Congress may be hazardous to your health

Joseph Coates

As the closing days of the United States Congress appear near, I would like to remind the Daily readers of some important issues that we all need to be aware of:

Many dangerous anti-environmental riders and attachments to bills will be shoved through Congress in these remaining weeks.

One example: A formerly positive and benign bill, to protect the Presidio in San Francisco, is stuffed with many anti-environmental add-ons.

Similarly, many important environmental laws were suspended as part of the logging salvage rider that the congress passed through earlier: The Clean Water Act, the Endangered Species Act, the National Forest Management Act, the Wild and Scenic Rivers Act, and the National Environmental Policy Act.

All of these Acts were made to ultimately preserve and protect our health and the health of our families — not just rivers and owls.

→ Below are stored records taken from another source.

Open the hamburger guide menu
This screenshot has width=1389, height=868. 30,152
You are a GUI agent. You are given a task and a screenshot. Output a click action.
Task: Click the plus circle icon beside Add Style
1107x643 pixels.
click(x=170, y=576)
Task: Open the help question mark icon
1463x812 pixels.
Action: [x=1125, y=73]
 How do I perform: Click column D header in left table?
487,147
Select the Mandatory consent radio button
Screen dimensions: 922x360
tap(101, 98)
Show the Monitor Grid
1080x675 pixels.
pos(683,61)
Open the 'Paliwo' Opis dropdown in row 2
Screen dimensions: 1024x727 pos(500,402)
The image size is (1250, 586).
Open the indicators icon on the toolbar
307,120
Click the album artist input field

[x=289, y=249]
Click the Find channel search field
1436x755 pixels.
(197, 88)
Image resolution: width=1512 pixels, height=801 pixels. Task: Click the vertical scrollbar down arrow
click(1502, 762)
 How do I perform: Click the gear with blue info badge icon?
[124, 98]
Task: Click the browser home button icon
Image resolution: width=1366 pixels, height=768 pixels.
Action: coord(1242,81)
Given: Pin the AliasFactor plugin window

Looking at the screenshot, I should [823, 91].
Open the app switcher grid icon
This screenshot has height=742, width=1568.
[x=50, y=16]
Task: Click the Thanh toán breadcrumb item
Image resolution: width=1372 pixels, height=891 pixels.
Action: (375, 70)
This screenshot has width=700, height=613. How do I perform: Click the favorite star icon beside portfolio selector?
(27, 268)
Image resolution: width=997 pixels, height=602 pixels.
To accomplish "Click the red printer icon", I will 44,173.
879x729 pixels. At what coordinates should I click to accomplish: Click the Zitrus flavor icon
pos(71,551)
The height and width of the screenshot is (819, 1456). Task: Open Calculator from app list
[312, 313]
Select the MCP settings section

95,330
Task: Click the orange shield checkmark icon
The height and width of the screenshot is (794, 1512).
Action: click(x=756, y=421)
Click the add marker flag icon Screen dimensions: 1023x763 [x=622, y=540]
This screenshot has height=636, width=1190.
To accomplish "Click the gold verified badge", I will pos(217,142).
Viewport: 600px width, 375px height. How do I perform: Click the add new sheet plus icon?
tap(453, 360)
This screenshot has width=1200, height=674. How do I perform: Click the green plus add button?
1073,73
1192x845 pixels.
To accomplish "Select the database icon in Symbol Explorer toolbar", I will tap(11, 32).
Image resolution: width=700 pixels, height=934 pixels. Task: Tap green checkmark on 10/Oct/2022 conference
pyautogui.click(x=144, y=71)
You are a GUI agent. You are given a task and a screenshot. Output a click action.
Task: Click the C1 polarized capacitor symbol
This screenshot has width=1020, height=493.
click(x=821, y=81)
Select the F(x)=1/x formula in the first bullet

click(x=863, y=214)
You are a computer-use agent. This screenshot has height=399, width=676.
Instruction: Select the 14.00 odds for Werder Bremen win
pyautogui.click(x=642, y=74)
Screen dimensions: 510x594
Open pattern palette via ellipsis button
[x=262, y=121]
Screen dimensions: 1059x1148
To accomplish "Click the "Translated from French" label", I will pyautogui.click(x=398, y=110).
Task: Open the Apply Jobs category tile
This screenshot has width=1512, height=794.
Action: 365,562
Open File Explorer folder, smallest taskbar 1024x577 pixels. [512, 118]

(The logging rider itself, which also allowed the suspension of all environmental laws, was so openly worded that many healthy trees were cut by the greedy timber companies.)

The suspension of these various acts would not have passed judicial review, so congress cut off the possibility of legal redress on these issues.

The radical right wing members of congress have no desire to create legislation that can endure the tests of a fair judicial review in a democratic society.

Please do not question your leaders, they (and their big corporate polluter sponsors) will take care of things — and ruin the planet in the process.

Thankfully, most of the radical anti-environmental moves over the past two years in Congress have failed.

Many of the last-minute attachments and riders, stuck to various bills like flies on sticky paper, are an attempt to shove through anti-health/pro-polluter agendas.

But we must not let them.

I urge the students of ISU and people of Iowa to get involved and call or write your senators and congressional representatives voicing your support of a clean and healthy environment for all people, our children, and the many complex, incredible, unique, and fragile eco systems in the U.S.

Eating Big Macs in the Hub is nothing compared to the massive and irreversible damage this last minute anti-environmental legislation could cause.